Health care professionals at SUNY Downstate will wear badges created by BioVigil that contain infrared sensors. The sensors will turn the badge green, yellow or red, depending on hand hygiene compliance.

“The BioVigil technology presents a simple way to encourage physician, nurse and staff involvement to improve the quality of the care we provide,” Bill Walsh, senior vice president of hospital affairs at the University Hospital of Brooklyn, said in a press release.

WHO hand hygiene guidelines suggest that any health care worker or person involved directly or indirectly with patient care should be washing their hands. Health care professionals should practice hand hygiene before and after touching a patient and their surroundings, before clean/aseptic procedures and after exposure to body fluids.
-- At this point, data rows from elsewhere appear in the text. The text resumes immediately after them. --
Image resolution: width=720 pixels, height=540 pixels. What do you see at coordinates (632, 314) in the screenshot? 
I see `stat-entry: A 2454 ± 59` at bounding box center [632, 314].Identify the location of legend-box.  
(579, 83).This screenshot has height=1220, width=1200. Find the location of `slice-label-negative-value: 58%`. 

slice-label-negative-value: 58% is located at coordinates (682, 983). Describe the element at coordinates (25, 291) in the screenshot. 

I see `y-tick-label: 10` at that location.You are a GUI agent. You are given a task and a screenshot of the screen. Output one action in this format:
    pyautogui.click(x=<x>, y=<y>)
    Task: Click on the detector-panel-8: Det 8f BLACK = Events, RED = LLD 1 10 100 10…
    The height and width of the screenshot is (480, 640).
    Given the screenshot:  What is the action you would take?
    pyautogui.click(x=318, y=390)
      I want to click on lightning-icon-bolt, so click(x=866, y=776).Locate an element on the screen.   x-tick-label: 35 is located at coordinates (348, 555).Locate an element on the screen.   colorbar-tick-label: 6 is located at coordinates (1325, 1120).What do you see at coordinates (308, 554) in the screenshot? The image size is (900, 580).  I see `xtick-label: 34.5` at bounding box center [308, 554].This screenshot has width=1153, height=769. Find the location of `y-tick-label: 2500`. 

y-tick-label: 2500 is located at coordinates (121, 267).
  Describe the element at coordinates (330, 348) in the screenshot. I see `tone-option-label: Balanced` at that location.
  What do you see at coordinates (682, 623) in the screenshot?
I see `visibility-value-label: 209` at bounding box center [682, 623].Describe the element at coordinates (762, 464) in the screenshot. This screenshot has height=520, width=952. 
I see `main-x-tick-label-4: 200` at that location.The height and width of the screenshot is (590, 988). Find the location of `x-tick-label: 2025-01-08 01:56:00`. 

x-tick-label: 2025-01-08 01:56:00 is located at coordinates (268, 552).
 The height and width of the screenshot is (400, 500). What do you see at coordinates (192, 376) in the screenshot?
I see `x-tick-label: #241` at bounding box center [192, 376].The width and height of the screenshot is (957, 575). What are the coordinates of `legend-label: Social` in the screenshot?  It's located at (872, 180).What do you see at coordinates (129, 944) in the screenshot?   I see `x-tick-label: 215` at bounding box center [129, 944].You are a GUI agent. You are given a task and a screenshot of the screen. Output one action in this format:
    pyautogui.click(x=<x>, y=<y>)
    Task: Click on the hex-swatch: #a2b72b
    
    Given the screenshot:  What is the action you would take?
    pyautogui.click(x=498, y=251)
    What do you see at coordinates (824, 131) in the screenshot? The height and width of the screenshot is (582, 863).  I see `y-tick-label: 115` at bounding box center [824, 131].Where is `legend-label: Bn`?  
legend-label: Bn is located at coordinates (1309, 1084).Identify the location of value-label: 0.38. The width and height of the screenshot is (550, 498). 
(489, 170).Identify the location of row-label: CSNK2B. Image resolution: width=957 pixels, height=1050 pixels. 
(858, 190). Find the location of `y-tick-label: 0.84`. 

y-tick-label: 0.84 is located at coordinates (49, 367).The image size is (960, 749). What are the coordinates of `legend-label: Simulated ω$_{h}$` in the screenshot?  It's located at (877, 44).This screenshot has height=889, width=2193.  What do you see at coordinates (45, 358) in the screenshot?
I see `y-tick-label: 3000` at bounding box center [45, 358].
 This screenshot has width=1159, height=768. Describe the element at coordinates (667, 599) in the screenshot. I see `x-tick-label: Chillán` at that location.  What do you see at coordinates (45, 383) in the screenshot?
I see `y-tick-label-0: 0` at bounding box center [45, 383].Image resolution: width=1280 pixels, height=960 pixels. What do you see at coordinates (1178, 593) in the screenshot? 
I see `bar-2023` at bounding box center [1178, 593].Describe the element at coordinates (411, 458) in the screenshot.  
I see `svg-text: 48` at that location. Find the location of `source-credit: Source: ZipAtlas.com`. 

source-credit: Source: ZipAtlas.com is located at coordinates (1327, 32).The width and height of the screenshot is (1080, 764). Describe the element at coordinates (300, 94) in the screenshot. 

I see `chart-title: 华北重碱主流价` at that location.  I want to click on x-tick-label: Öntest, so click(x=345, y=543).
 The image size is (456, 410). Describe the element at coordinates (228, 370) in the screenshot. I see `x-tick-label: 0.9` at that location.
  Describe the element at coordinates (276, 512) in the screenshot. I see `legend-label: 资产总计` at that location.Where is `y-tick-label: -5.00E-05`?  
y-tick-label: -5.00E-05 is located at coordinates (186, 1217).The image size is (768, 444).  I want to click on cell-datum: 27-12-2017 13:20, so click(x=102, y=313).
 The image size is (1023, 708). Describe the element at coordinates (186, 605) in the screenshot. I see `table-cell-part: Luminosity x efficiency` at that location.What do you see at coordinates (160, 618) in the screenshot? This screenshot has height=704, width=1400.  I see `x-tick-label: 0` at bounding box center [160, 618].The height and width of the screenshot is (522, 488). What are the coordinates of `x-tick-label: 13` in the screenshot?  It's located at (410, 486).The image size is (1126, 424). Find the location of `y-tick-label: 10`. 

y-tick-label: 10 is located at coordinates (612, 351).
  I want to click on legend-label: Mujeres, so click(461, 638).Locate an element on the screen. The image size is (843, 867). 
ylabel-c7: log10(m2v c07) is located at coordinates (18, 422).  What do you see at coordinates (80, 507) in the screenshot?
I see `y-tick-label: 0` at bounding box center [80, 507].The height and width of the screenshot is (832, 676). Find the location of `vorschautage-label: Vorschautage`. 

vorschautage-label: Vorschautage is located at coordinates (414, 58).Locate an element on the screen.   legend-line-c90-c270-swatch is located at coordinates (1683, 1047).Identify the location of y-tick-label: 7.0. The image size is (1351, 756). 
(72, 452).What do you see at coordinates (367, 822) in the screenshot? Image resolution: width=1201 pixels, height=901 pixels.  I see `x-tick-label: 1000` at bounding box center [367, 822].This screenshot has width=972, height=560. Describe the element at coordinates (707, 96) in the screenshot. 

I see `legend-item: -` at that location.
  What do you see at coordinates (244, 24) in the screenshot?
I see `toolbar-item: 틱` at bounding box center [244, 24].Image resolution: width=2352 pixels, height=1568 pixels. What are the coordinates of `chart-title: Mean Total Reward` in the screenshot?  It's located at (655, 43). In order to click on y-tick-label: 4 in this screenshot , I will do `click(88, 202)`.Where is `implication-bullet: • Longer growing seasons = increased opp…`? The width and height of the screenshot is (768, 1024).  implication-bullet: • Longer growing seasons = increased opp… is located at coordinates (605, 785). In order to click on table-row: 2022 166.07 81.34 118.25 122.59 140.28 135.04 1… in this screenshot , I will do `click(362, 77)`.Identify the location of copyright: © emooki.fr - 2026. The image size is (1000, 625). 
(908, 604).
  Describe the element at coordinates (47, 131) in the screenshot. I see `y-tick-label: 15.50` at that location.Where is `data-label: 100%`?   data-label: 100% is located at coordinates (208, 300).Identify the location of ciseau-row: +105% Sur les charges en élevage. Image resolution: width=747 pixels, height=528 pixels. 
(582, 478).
Alcohol-based hand sanitizers are preferred when hands are not visibly soiled, but hands should be washed with soap and water if hands are visibly dirty, according to WHO guidelines.

Healthcare professionals at SUNY Downstate Medical Center began wearing BioVigil badges that turn red, yellow or green depending on hand hygiene compliance.
Source: John Cumming

However, hand hygiene compliance has been a persistent problem in the health care setting. A study conducted from December 2015 to May 2016 across 49 hospitals in New York City showed that only 36% of hospital staff members performed personal hand hygiene.

The HAI Prevalence Survey, published in 2014 in The New England Journal of Medicine, reported an estimated 722,000 hospital-associated infections (HAIs) in U.S. acute-care hospitals in 2011. Approximately 75,000 patients with HAIs died during hospitalization. Additionally, about one in 25 hospital patients in the U.S. contracts at least one HAI, according to the CDC.

During their shifts, health care professionals at SUNY Downstate will wear the BioVigil badge, which will respond to beacons set up throughout the hospital configured for specific hand hygiene protocol. The badge will turn yellow if the wearer does not follow protocol within a set amount of time. It will then turn red if more time goes by and the wearer still does not take proper action. The only way for a badge to turn back to green is for the wearer to use alcohol-based sanitizer or wash their hands with soap and water.

Data compiled from the badges are stored in BioVigil’s Data Suite, allowing administrators to track compliance trends anywhere from a specific individual to a single department to the whole hospital.

SUNY Downstate is the first academic health center and hospital in New York City to use the BioVigil program. According to the press release, the BioVigil technology has a 97% sustained hand hygiene compliance.

BioVigil claims the company's technology is associated with a 97% hand hygiene compliance rate.
Source: Shutterstock.com

Like the implementation of body-worn cameras for on-duty police officers, the badges are a way to hold health care professionals accountable and create transparency for the patient.

“We anticipate a decline in HAIs as the compliance rate of hand hygiene increases,” said Margaret G. Jackson, SUNY Downstate’s vice president and chief nursing officer, said in the press release. “Working toward clean hands at the point of patient care every day and sustaining this practice is a vital part of the patient safety culture change and key focus of health care policy. It is a simple yet critical intervention to keep our patients safe.” – by Marley Ghizzone

References:

Foote MMK, et al. MMWR Morb Mortal Wkly Rep.2017;doi:10.15585/mmwr.mm6636a2.

Magill S, et al. N Engl J Med.2014;doi: 10.1056/NEJMoa1306801.

Disclosures: Infectious Disease News was unable to confirm relevant financial disclosures at the time of publication.